? ? ? ? ? ? ? ? ? ? ? ? ? ? ? ? ? ? ? ? ?
Ernesto guevara? Jest nie tylko powodem do podziwu i postacią tak kochaną, jak jest przesłuchiwana. Argentyński rewolucjonista budzi też zainteresowanie kinematografii. Wczoraj wieczorem w Buenos Aires rozpoczął się cykl pokazów filmowych w hołdzie „Che”.
Pierwszym pokazanym filmem był „Che Guevara Everywhere” Kubańczyka Carlosa Javiera Rodrígueza. Film jest, jak wyjaśnił reżyser, „krótkim opisem historii rewolucjonisty za pomocą rzadko oglądanych obrazów i zdjęć, 40 lat po jego śmierci w Boliwii w październiku 1967 roku”.

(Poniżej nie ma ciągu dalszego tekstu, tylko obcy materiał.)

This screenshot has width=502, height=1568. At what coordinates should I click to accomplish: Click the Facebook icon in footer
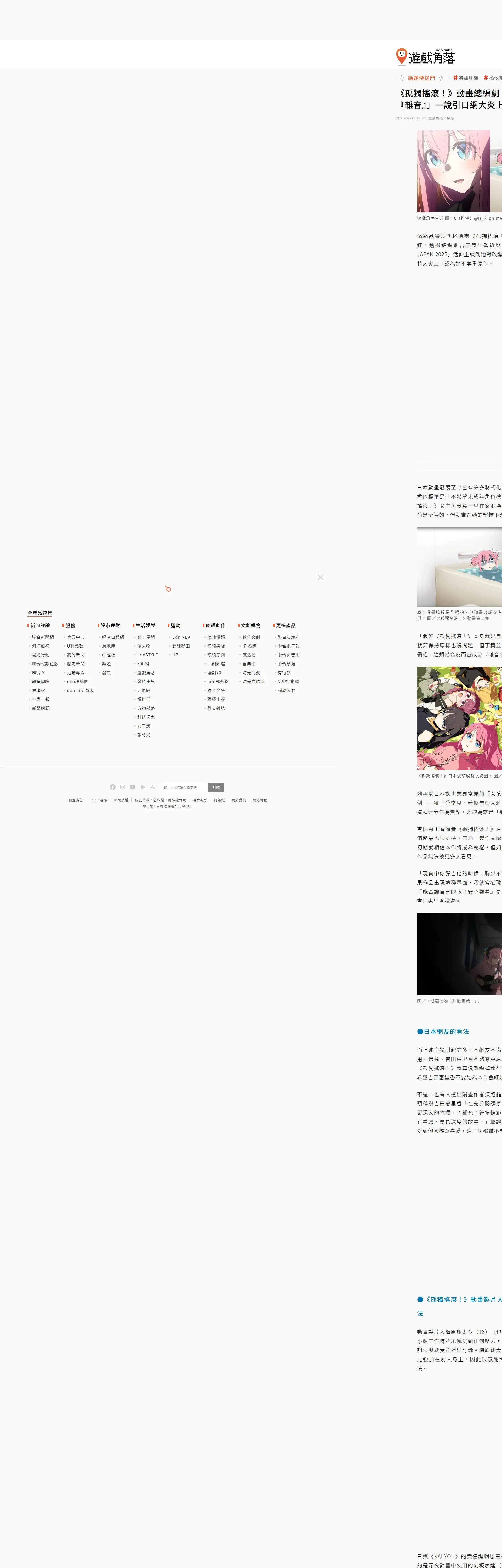113,787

Film, o którym mowa, trwa nieco ponad 50 minut i zawiera świadectwa przyjaciół Ernesto Guevary z dzieciństwa i młodości, takich jak Alberto Granado i Carlos „Calica” Ferrer, którzy towarzyszyli mu w jego dwóch podróżach do Ameryki Łacińskiej w latach pięćdziesiątych.
Ostatnio postać Guevary trafiła do kin z „Dziennikami motocyklowymi”, filmem Waltera Sallesa opowiadającym o życiu „Che”, zanim zwrócił się do walki rewolucyjnej. Najwyraźniej jego życie nadal daje materiał do cięcia w świecie kina.